Check out the Nandi statue on the way down and you can receive a blessing and give gifts of flowers for 10 rupees if you wish. You can also buy delicious sugar cane juice from the stalls opposite as it gets very hot on the hill.
Once you get to the bottom of the hill, its a 20-minute walk to the road where you can flag down a bus on the opposite side which will take you to the far of Mysore Palace for only 10 rupees. There are several canteen-style restaurants on the eastern side so you can grab a traditional South Indian vegetarian thali on the way to the palace for only 80-100 rupees.
The good news about Mysore Palace is that it doesn’t have a ridiculous entrance price so it only costs 50 rupees for foreigners.

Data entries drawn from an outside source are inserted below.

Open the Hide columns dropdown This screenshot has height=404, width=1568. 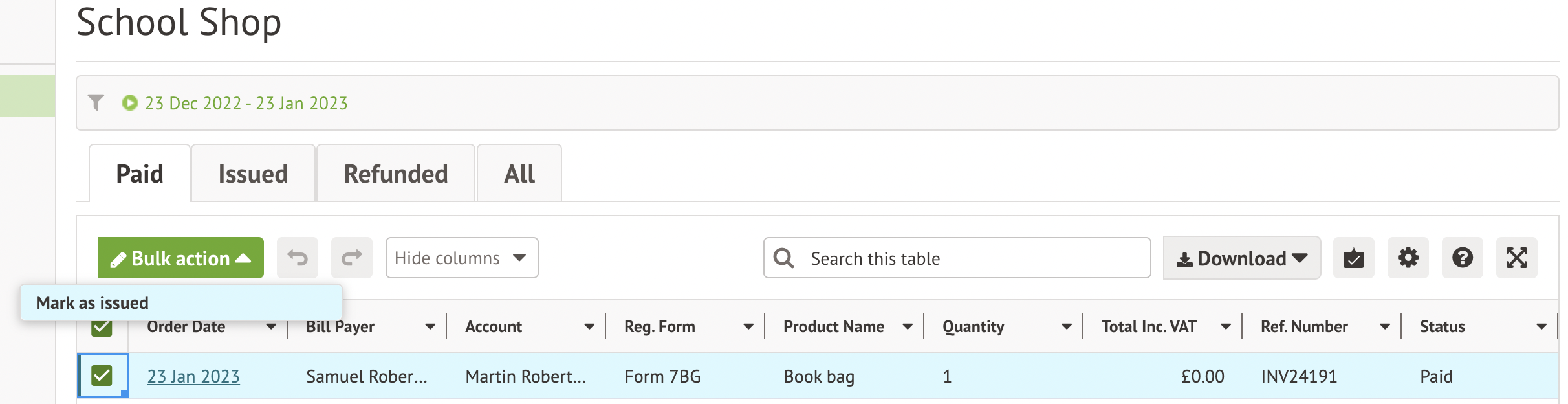coord(461,258)
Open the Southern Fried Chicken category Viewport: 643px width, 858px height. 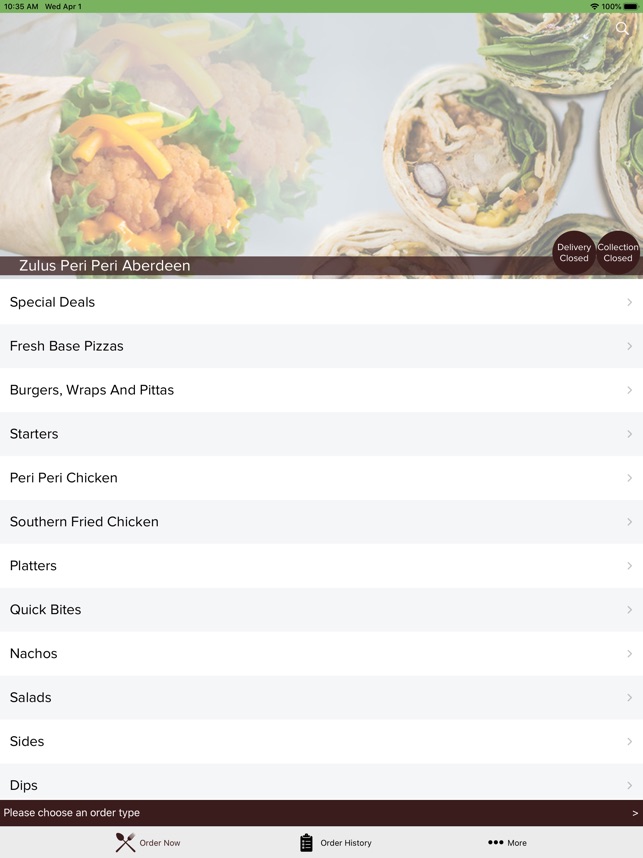321,521
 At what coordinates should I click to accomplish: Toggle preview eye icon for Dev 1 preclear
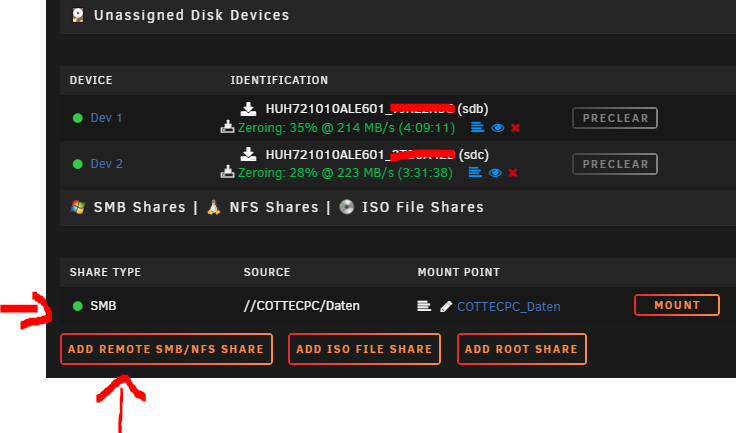point(498,128)
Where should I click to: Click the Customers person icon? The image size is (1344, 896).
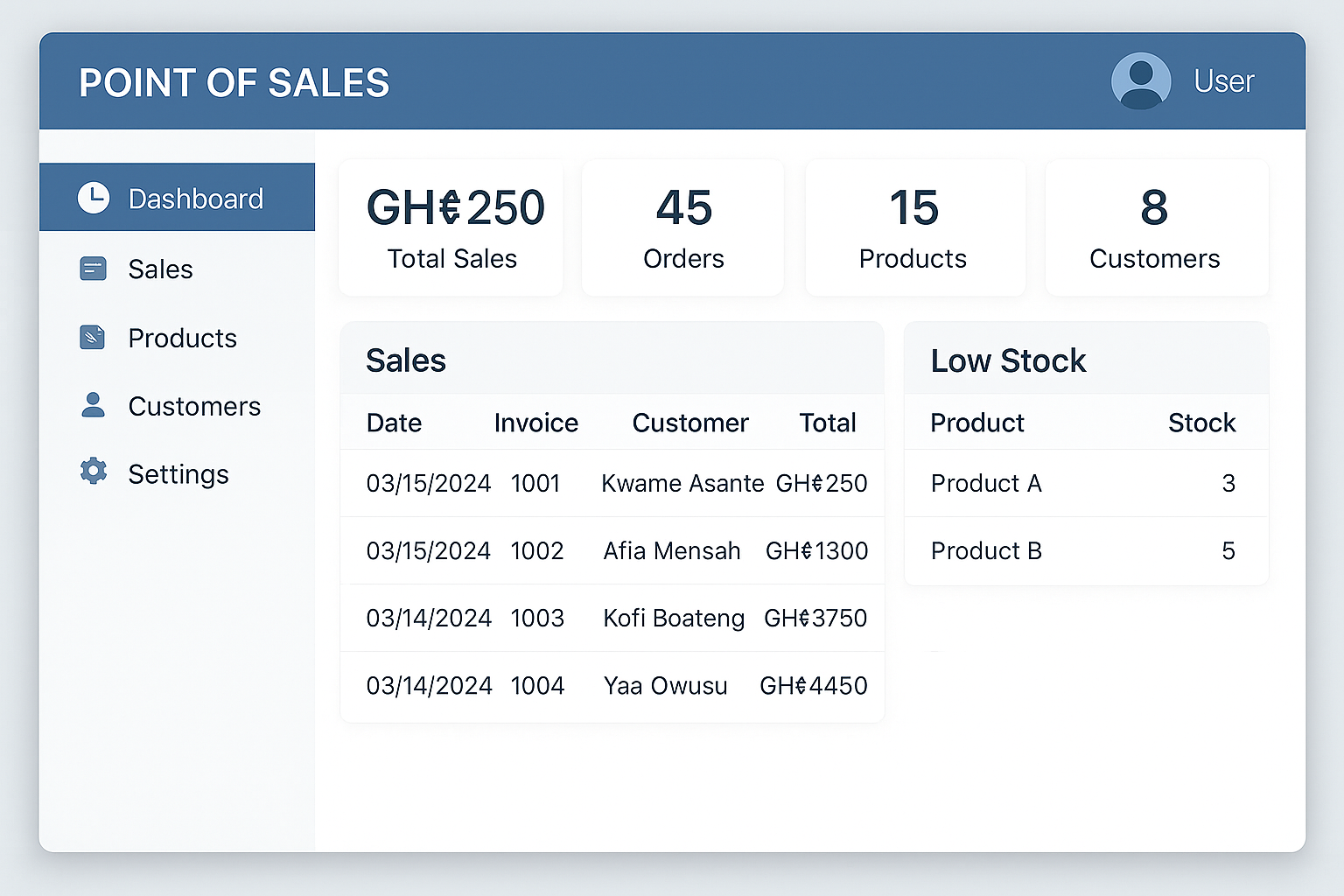click(x=93, y=405)
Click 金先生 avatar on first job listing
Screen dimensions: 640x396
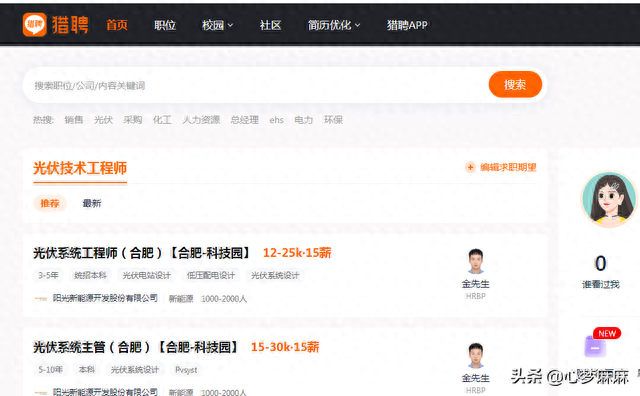point(476,261)
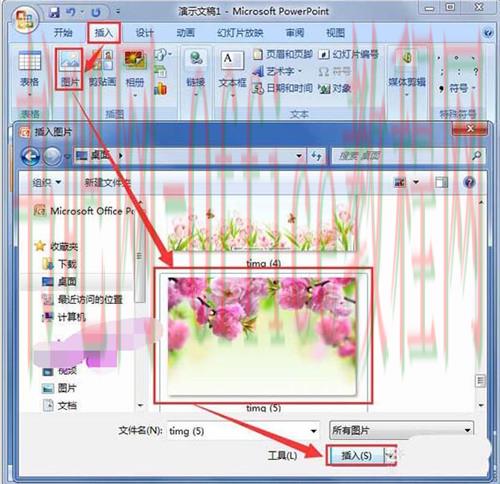Expand the 组织 (Organize) menu
500x484 pixels.
pos(47,182)
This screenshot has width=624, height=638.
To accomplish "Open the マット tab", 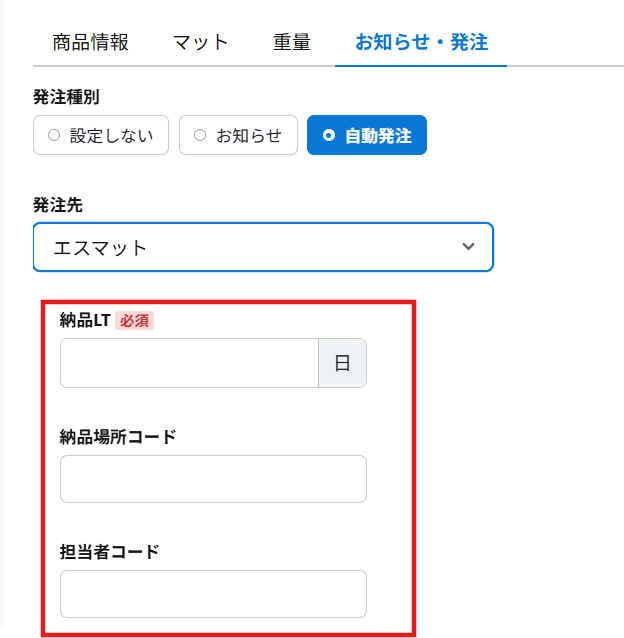I will click(200, 42).
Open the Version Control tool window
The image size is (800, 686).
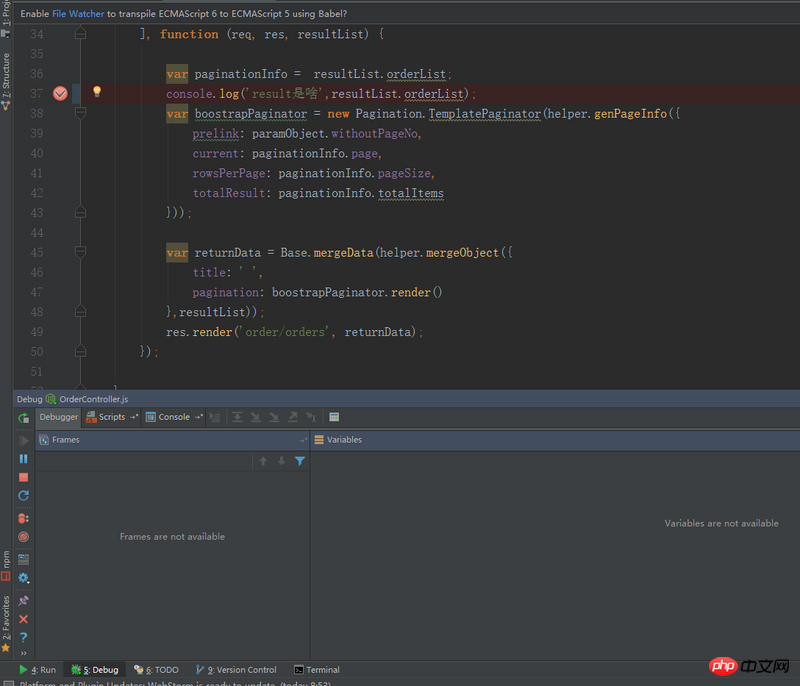[x=240, y=670]
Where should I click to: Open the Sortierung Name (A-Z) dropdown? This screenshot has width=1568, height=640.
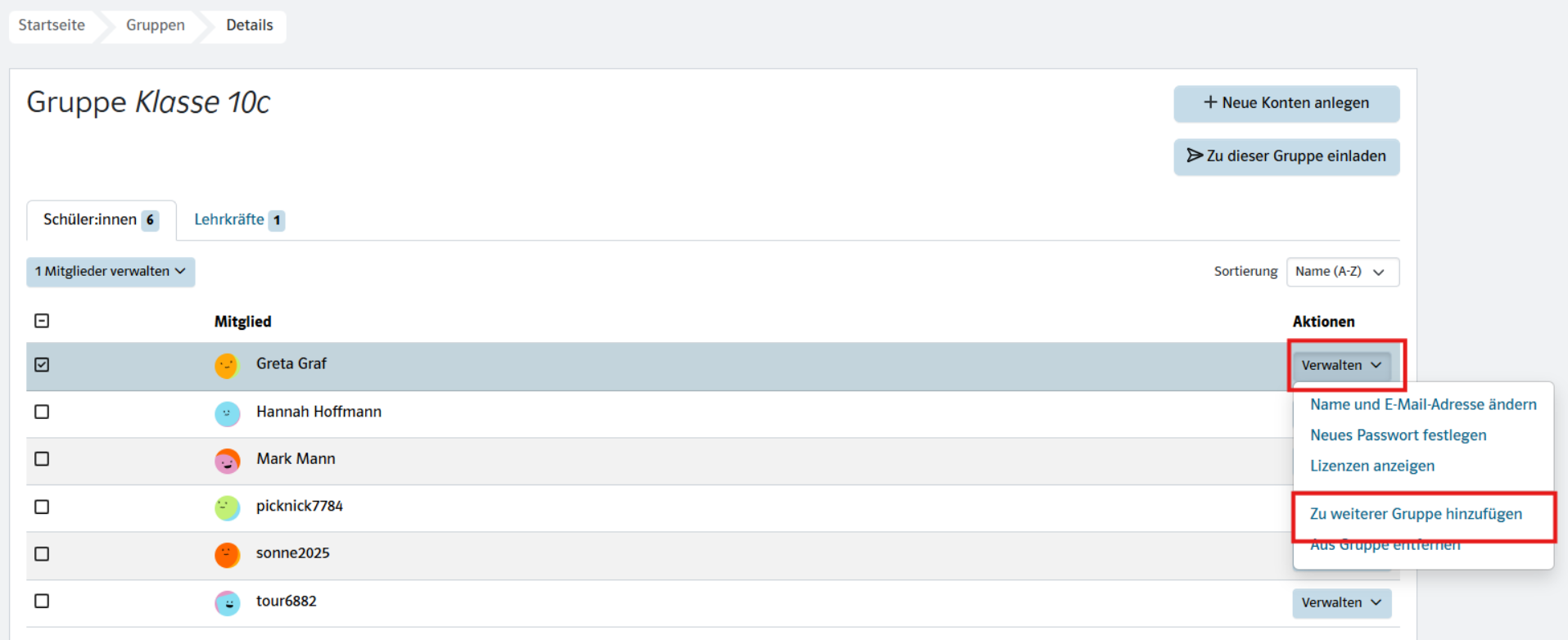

Your bag will get searched on the way in and you will need to leave your shoes in the cloakroom before you go in. Chances are, you’ll also get asked for a lot of selfies. Just don’t look at the covered shed as its where a troupe of depressed-looking retired elephants spend their days in the grounds.
Mysore palace was commissioned by the Krishnarajendra Wadiyar IV and built to face the Chamundi Hills out of devotion to Goddess Chamundi. Historically, it was the seat of the Wadiyar dynasty who ruled the Mysore Kingdom from 1399 to 1950. It was built in the Indo-Saracenic style of architecture in order to replace the wooden building that burnt down in the late 19th century.
Mysore Palace is exquisitely beautiful, and if you can’t get enough of it, you can pay extra to see the Sound and Light show with a commentary which is 200 rupees for foreigners on at 7pm every night except Sunday.
If you still have energy, you could visit the Devaraja Market, but its smaller than Bangalore’s Krishna Rajendra market so it’s up to you as to whether you want to include it in your itinerary.
Just like Bangalore, Mysore has a decent pub scene and if you want a decent feed and some craft beer then head to Kalidasa Road in north Mysore, which costs about 150 rupees by tuk-tuk. There are loads of reasonably priced restaurants selling Indian and Chinese food and I recommend ending your day with a pitcher of soft drink or beer at Pupa Pub.
I’m so glad that I made Mysore part of my South India itinerary as it has some wonderful sights, everything is reasonably priced for foreign tourists and its a nice size for a city. If you fancy an easygoing place with a beautiful palace to see while you’re in Karnataka then I highly recommend Mysore.